Despite its potentiality, this clinic faces many problems, currently this clinic has a significant number of patients decline, caused by a combination of factors: radius based primary healthcare unavailability (there is lack of maternity healthcare, obstetrics and gynecology, and other similar services in that respective radius), unfeasible healthcare facility, lack of management resource, and facing new competitors.
On the other side, there is another tension. This 25 year old clinic building is not suitable anymore for basic standards healthcare facilities, and does not meet state’s statutory regulations—so that operation permit is threatened with revocation.
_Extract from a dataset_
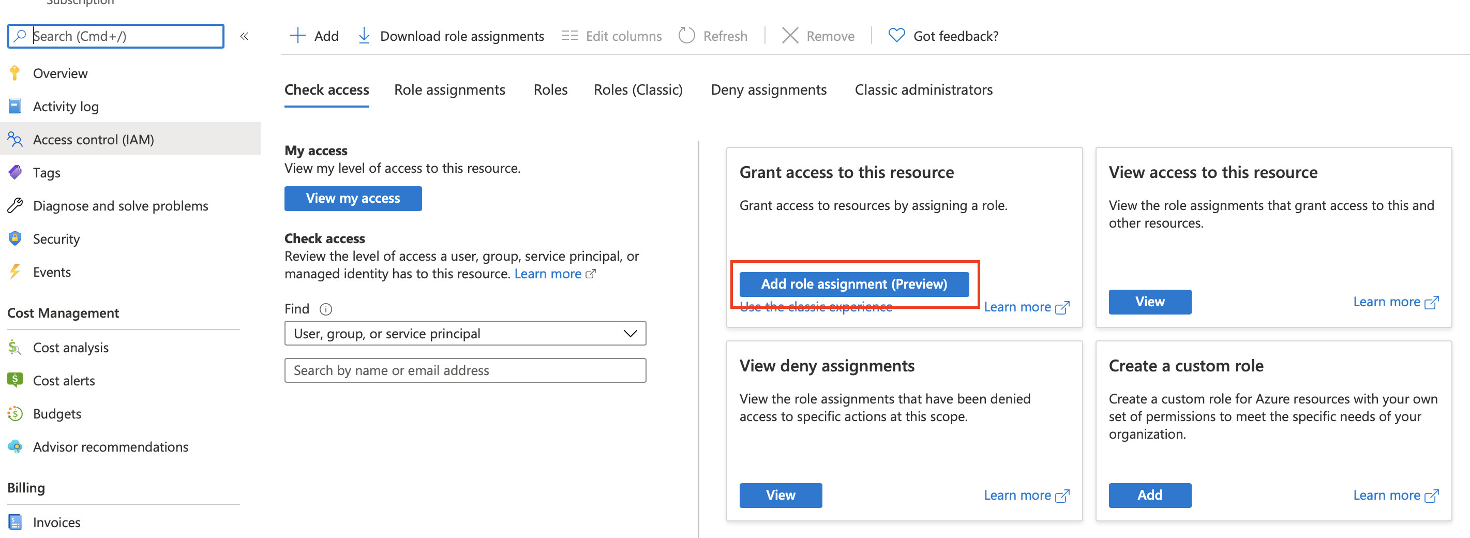Switch to the Role assignments tab
Screen dimensions: 1470x538
pyautogui.click(x=450, y=90)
Based on intensive in depth interviews with all stakeholders (healthcare expertise, management staff, non/medical staff, and doctor clinics) we conclude that primary design goals of this clinic is how to recontextualise existing values with its historical and cultural significance, and at the same time also accommodate new potential markets. So the main program of the clinic—that is emergency services and its complementaries—must be reprogrammed and generated into a more efficient and effective streamline that focuses on mobility, capacity and preservation of patient cultural values. A development that can optimise management and facility capacity, increase competitiveness, and business development adaptivity.
Those goals face some constraints and challenges: a site context that has compound and narrow characteristics, located in a dense neighbourhood, lack of internal management capacity, and existing patients that have unchangeable preference (a cultural sense of familiarity). Altogether those constraints contest each other—we call it market threshold, social and environmental threshold, and internal management threshold—and shape a design arena that must be integrative and comprehensively solved. In doing so, we compose a concept based on trade-offs logics, that its conclusion functions as an iterative validation instrument through triangulation: Is in every design phase and its result, can negotiate between three arenas of threshold and multi-directionality of tensions, so it can mitigate building performance failure risk?
Based on those questions we conduct a set of design strategies: First, for social and environmental threshold, we focus on how this clinic design can contribute to the space quality improvement in this area and neighbourhood, such as debottlenecking of site accessibility, water (zero run off) and waste management (a closed and separatable treatment circulation), and giving respective buffer and setbacks through green spaces. Hence, the building can also have some benefits, such as natural lighting and passive cooling as the first option. Second, internal management threshold, we configure a modular program based on its core modalities and can be developed into diverse future possibilities (and also can be interrupted). In this program configuration we emphasise on streamline mobility guided by a sign system that is embedded seamlessly into its aesthetics—so the health services movement can be more effective and efficient. Third, market threshold, we put ‘tilik’ tradition as a core program, serve as an identity and constitute its design impression and expression, bring familiarity and non distinctive presence in dense and already vibrant context—particularly with the Grabag Market nuances and aesthetics.
Focusing on patient wellbeing, this design put the context as a means, and configuratively reprogrammed existing clinics into more interrelated and interconnected social and cultural values in the new design. So the healthcare facility function—promotive, preventive, curative, and rehabilitative can be developed integratively with business goals and customer satisfaction objectives, especially in more sustainable ways.